Baca Juga: 6 Manfaat Labu Siam: Pilihan Sehat untuk Jantung dan Pencernaan
Peran Gaya Hidup Sehat: Kunci Pencegahan Jangka Panjang
Selain pengobatan, pencegahan menjadi hal yang tak kalah penting. dr. Sugisman menekankan bahwa 80% kasus penyakit jantung bisa dicegah dengan perubahan gaya hidup sederhana, seperti:
- Mengurangi konsumsi makanan tinggi lemak dan gula
- Berhenti merokok
- Rutin berolahraga minimal 30 menit sehari
- Menjaga berat badan ideal
- Mengelola stres dan tidur cukup
Penyakit jantung itu tidak datang tiba-tiba. Ia hasil dari gaya hidup yang tidak dijaga selama bertahun-tahun. Jadi yang paling efektif adalah pencegahan sejak dini.
Kesimpulan: Cerdas Digital untuk Sehat Fisik dan Finansial
Kasus penyebaran informasi palsu seputar pengobatan jantung hanyalah satu dari sekian banyak contoh bagaimana dunia digital dapat menjadi pedang bermata dua.
Di satu sisi, ia memudahkan akses informasi kesehatan; di sisi lain, jika tidak disaring dengan kritis, bisa menyesatkan dan bahkan mengancam nyawa.
dr. Sugisman berharap masyarakat Indonesia lebih waspada, kritis, dan mau memverifikasi setiap informasi medis yang diterima.

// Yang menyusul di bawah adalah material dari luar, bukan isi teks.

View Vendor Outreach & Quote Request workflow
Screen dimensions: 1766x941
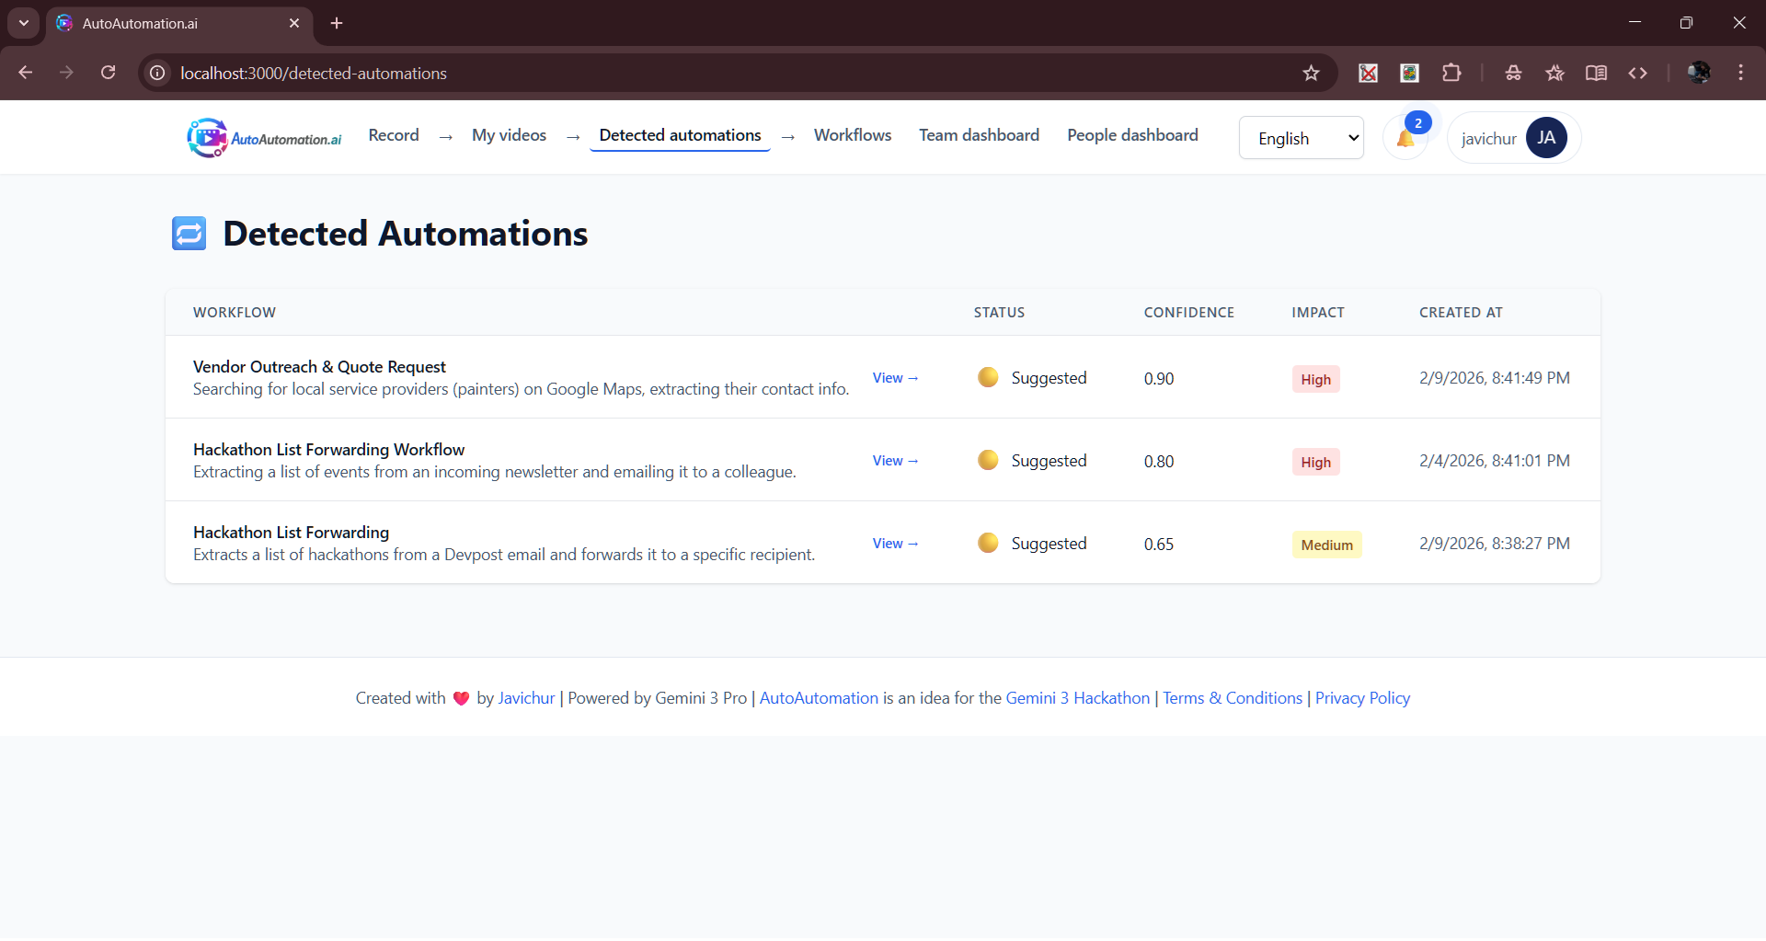coord(895,378)
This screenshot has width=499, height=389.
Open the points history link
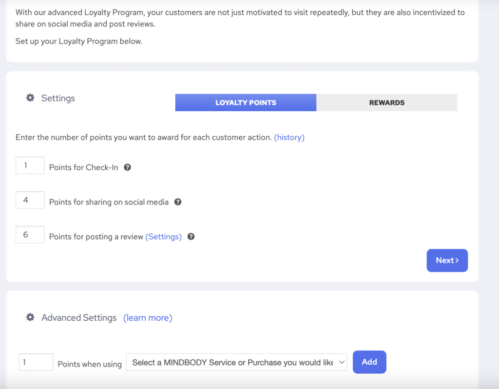[x=289, y=138]
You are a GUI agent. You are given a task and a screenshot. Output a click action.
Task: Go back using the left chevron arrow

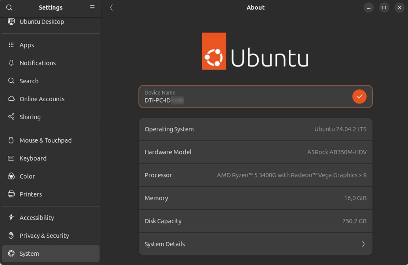click(112, 7)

Karena pada akhirnya, keputusan pengobatan yang salah tidak hanya membahayakan tubuh, tetapi juga bisa menguras keuangan keluarga akibat terapi yang tidak efektif.
“Yang paling penting adalah jangan percaya begitu saja pada apa yang viral. Pastikan dulu sumbernya, konsultasikan dengan ahlinya. Kesehatan bukan sesuatu yang bisa diambil risikonya,” pungkas dr. Sugisman.